### LISTE DES TÂCHES
[a] Résumez en une ou deux phrases le paragraphe du texte sur les frères Bouroullec qui commence par « Diplomé de l’école nationale supérieure ». Gardez ses faits principaux.
[b] Renvoyez sans rien changer, s’il vous plaît, le passage du texte sur les frères Bouroullec qui commence par « Les deux frères multiplient » et se poursuit jusqu’à « Mutina et Hay. ».
[c] D’après le texte sur les frères Bouroullec, en quelle année ont-ils créé à Paris un espace destiné à la collection Apoc d’Issey Miyake ?

### DOCUMENT SOURCE
Vidéo: « Ronan et Erwan Bouroullec – Designers » (de Diplômés Euromed-Design), Support: Vimeo, 23:43 mn., © Arte France et und/ Image &Compagnie.

Parcours professionnel

Ronan et Erwan Bouroullec sont deux designers français.

Ronan Et Erwan Bouroullec

Ronan et Erwan Bouroullec, © Hansgrohe France, (30,5 x 17,2 cm.).

Parcours artistique:

Diplomé de l’école nationale supérieure des arts décoratifs de Paris, Ronan Bouroullec, né en 1971, commence à travailler seul puis s’associe avec son frère Erwan Bouroullec, né en 1976, diplomé de l’école supérieure d’arts de Cergy-Pontoise.

En 1997, en présentant leur cuisine désintégrée au Salon du Meuble, ils sont repérés par Giulio Cappelini qui leur confie leurs premiers projets de design industirel (Lit clos, Spring Chair)

L’année 1999 marque le début de l’association entre les deux frères. Le fil directeur de leur association est de mener un travail au sein d’un dialogue permanent et d’une exigence commune vers plus de justesse et de délicatesse.

Les deux frères multiplient ensuite les collaborations.

En 2000, ils créent un espace déstiné à la nouvelle collection de vêtements Apoc à Paris d’Issey Miyake.

La rencontre avec Rolf Fehlbaum, président de Vitra, marque un moment décisif dans leur carrière.

En 2004 ils s’associent avec l’éditeur Magis et créent deux collections complètent de mobilier.

Aujourd’hui les frères Bouroullec collaborent avec de nombreux industriels dont on peut citer: Vitra, Kvadrat, Magis, Kartelle, Established and Sons, Ligne Roset, Axor, Alessi, Issey Miyake, Cappellini, Mattiazzi, Flos, Mutina et Hay.

### Lignes de localisation des mots et des éléments
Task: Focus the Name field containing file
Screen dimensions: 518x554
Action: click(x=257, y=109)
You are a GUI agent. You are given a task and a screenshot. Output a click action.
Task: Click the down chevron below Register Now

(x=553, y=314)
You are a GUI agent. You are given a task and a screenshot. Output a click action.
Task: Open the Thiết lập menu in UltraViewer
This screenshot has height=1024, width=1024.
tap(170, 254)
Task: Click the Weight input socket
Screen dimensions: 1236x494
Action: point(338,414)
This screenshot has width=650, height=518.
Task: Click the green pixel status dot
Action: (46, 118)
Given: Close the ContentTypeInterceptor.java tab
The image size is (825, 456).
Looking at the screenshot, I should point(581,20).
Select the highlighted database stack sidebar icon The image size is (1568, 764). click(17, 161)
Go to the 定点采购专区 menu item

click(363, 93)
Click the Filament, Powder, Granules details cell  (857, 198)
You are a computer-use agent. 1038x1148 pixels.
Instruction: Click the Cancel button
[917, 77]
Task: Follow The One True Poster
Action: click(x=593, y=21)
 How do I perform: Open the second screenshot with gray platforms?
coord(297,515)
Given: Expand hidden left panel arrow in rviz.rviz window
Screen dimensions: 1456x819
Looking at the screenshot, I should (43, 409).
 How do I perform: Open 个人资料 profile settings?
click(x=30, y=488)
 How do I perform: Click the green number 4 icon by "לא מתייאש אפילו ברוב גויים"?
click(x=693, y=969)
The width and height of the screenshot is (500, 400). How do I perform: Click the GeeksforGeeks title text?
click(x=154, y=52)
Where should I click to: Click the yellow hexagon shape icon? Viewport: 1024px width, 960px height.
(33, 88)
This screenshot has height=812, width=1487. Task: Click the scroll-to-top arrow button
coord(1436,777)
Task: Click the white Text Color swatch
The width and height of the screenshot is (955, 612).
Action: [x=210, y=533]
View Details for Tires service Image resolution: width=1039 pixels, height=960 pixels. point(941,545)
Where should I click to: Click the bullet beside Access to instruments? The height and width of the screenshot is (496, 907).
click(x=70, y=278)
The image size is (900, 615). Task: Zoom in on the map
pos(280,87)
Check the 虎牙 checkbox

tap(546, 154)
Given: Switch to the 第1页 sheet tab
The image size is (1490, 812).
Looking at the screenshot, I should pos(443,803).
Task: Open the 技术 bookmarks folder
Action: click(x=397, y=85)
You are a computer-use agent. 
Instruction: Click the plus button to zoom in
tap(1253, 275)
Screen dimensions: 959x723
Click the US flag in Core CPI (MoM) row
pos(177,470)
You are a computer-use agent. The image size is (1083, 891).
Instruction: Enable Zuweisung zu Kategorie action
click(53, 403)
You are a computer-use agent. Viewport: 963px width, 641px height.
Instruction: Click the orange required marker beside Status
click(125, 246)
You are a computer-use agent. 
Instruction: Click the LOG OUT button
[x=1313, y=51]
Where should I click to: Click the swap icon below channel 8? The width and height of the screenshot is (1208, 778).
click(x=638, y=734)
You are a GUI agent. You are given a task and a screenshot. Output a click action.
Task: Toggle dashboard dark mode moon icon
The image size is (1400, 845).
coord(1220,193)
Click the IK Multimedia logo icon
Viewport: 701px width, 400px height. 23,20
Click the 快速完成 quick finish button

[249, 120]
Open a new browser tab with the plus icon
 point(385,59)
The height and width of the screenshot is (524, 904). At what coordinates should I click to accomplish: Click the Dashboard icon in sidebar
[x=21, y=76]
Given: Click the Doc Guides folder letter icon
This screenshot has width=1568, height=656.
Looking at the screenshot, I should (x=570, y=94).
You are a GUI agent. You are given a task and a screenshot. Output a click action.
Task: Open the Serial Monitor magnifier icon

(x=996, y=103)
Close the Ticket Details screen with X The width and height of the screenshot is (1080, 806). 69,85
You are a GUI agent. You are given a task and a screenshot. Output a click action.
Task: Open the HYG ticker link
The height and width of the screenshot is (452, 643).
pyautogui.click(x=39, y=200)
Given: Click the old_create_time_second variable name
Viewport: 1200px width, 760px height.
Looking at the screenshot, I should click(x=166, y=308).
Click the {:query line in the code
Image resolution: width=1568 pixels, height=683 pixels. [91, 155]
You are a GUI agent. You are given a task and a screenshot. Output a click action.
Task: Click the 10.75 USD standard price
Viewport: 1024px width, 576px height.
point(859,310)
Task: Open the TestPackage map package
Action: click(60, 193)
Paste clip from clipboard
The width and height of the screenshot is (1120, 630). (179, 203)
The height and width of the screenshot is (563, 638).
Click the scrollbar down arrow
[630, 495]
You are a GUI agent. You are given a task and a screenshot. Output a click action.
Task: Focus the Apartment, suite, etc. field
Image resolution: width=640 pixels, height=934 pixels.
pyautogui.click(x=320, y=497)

### RÉSULTATS DES TÂCHES
[a] Ronan Bouroullec, né en 1971 et diplômé de l’École nationale supérieure des arts décoratifs de Paris, travaille d’abord seul. Il s’associe ensuite avec son frère Erwan, né en 1976 et diplômé de l’École supérieure d’arts de Cergy-Pontoise.

[b]
Les deux frères multiplient ensuite les collaborations.

En 2000, ils créent un espace déstiné à la nouvelle collection de vêtements Apoc à Paris d’Issey Miyake.

La rencontre avec Rolf Fehlbaum, président de Vitra, marque un moment décisif dans leur carrière.

En 2004 ils s’associent avec l’éditeur Magis et créent deux collections complètent de mobilier.

Aujourd’hui les frères Bouroullec collaborent avec de nombreux industriels dont on peut citer: Vitra, Kvadrat, Magis, Kartelle, Established and Sons, Ligne Roset, Axor, Alessi, Issey Miyake, Cappellini, Mattiazzi, Flos, Mutina et Hay.

[c] En 2000.